Re: Linked Data, Blank Nodes and Graph Names

Hi Nathan,

On Thu, 2011-04-07 at 18:45 +0100, Nathan wrote: 
> Hi All,
> 
> To cut a long story short, blank nodes are a bit of a PITA to work with, 
> they make data management more complex, new comers don't "get" them 
> (lest presented as anonymous objects), and they make graph operations 
> much more complex than they need be, because although a graph is a set 
> of triples, you can't (easily) do basic set operations on non-ground 
> graphs, which ultimately filters down to making things such as graph 
> diff, signing, equality testing, checking if one graph is a super/sub 
> set of another very difficult. Safe to say then, on one side of things 
> Linked Data / RDF would be a whole lot simpler without those blank nodes.
> 
> It's probably worth asking then, in a Linked Data + RDF environment:
> 
> - would you be happy to give up blank nodes?

Happy, no.

>From the point of view of data modelling and management I could live
without them, though I do find them helpful.
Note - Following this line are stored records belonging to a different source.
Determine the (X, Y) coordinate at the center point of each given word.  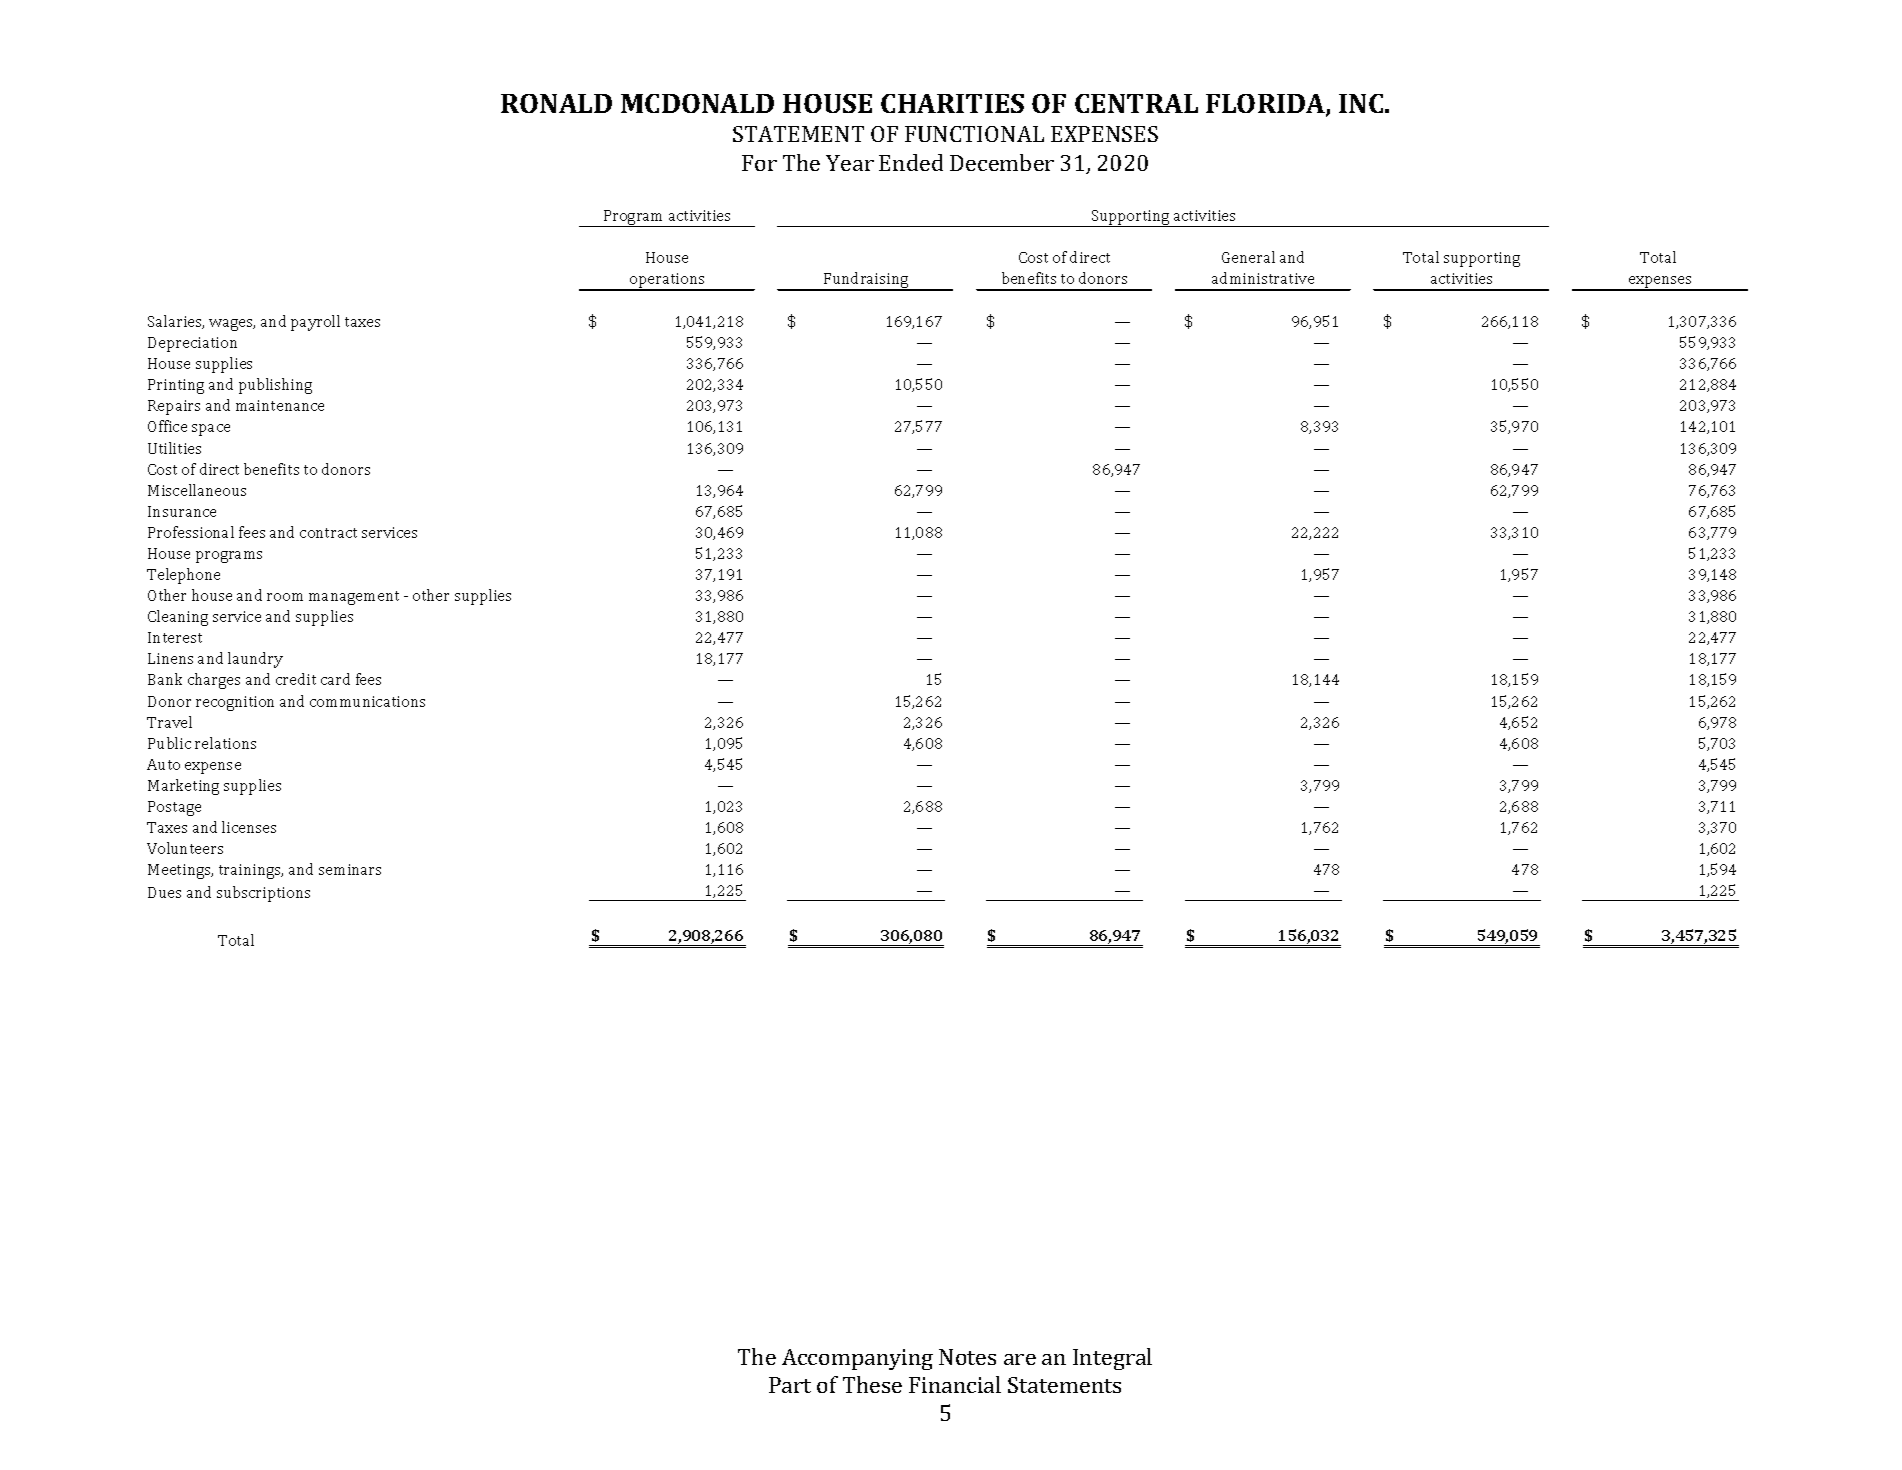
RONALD (556, 103)
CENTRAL (1136, 103)
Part (790, 1385)
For (759, 163)
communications (367, 701)
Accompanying (857, 1359)
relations (225, 743)
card (335, 679)
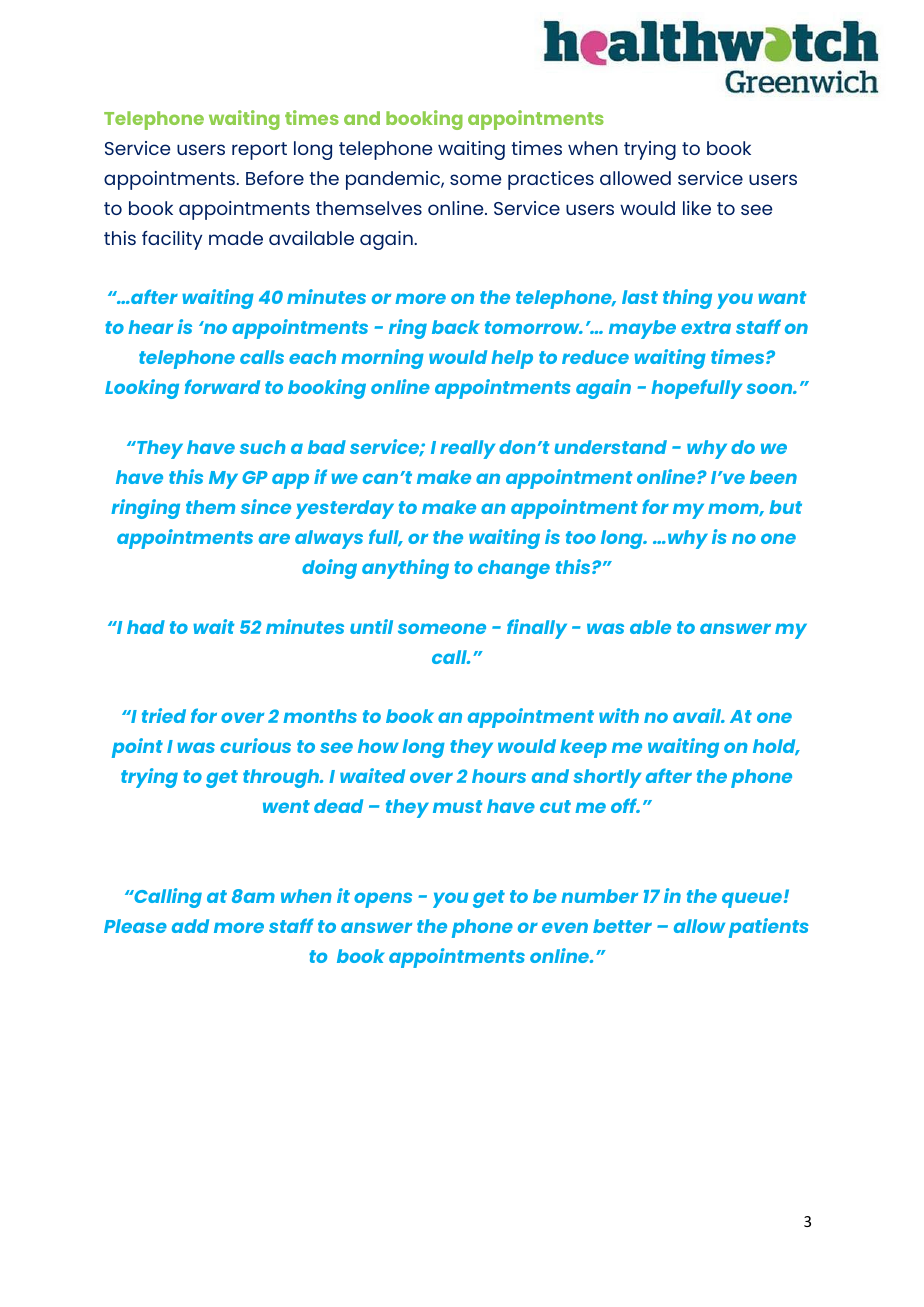 The width and height of the screenshot is (924, 1307). I want to click on queue, so click(752, 900).
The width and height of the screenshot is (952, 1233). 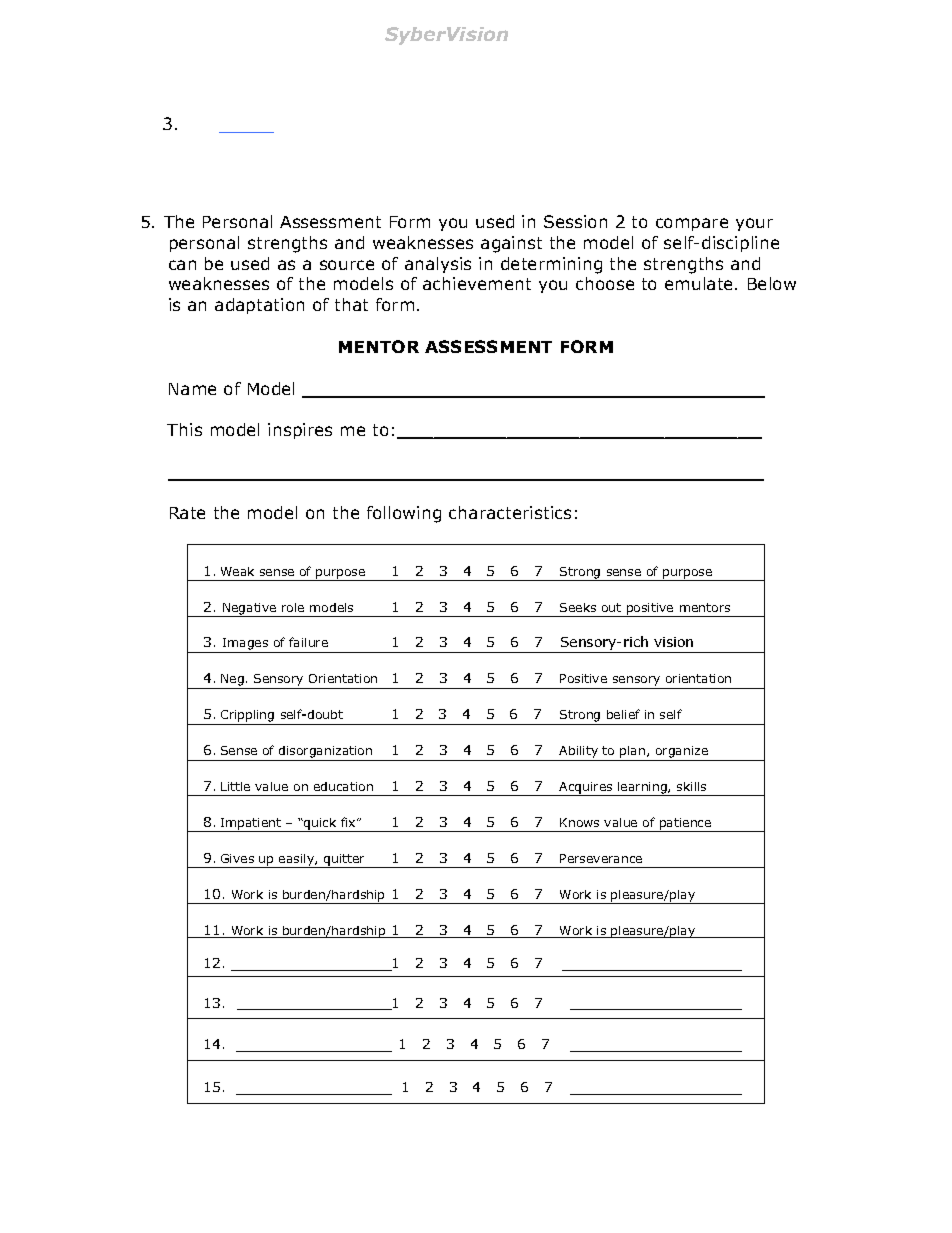 What do you see at coordinates (182, 265) in the screenshot?
I see `can` at bounding box center [182, 265].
>From the point of view of managing legacy, and having to maintain tool
chains that do that, then "no". Maybe if they had never existed that
might have been better but the cost of putting the genie back in the
bottle is too great. Just imagine, for example, the cost re-specifying
OWL so it could be encoded in an RDF-without-blank nodes and that's just
one example.

> - just the [] syntax?

? What's the syntax got to do with it?

> - do you always have a "name" for your graphs? (for instance when 
> published on the web, the URL you GET, and when in a store, the ?G of 
> the quad?

Nope.

> I'm asking because there are multiple things that could be done:
> 
> 1) change nothing

+1

> 2) remove blank nodes from RDF

-1

> 3) create a subset of RDF which doesn't have blank nodes and only deals 
> with ground graphs

-1

That's may be the worst of both worlds. Then you would have tools which
only deal with "ground" RDF and tools that support and use blank nodes.
The simpler tools wouldn't even be able to parse large tracts of
existing data including the normative encoding of OWL. I don't see such
fragmentation as healthy.

> 4) create a subset of RDF which does have a way of differentiating blank 
> nodes from URI-References, where each blank node is named persistently 
> as something like ( graph-name , _:b1 ), which would allow the subset to 
> be effectively "ground" so that all the benefits of stable names and set 
> operations are maintained for data management, but where also it can be 
> converted (one way) to full RDF by removing those persistent names.

How that does that solve anything?

Assuming the semantics is retained then to do any graph comparisons or
deltas you will still need to do the equivalent of graph isomorphism its
just that now you are matching nodes with an external arbitrary label
instead of ones which just have an internal arbitrary label. Doesn't
change *any* of the problems you list, even complicates things by having
one more concept to explain to people.

The one thing this approach would facilitate is essentially round
tripping back to the same graph in the same store. If you get a query
result containing leaf nodes you would then be guaranteed to be able to
ask for more about those leaves. I can see benefit in that and it would
be make to coexist with the current RDF but it doesn't touch the other
problems.

Dave

Received on Thursday, 7 April 2011 21:29:55 UTC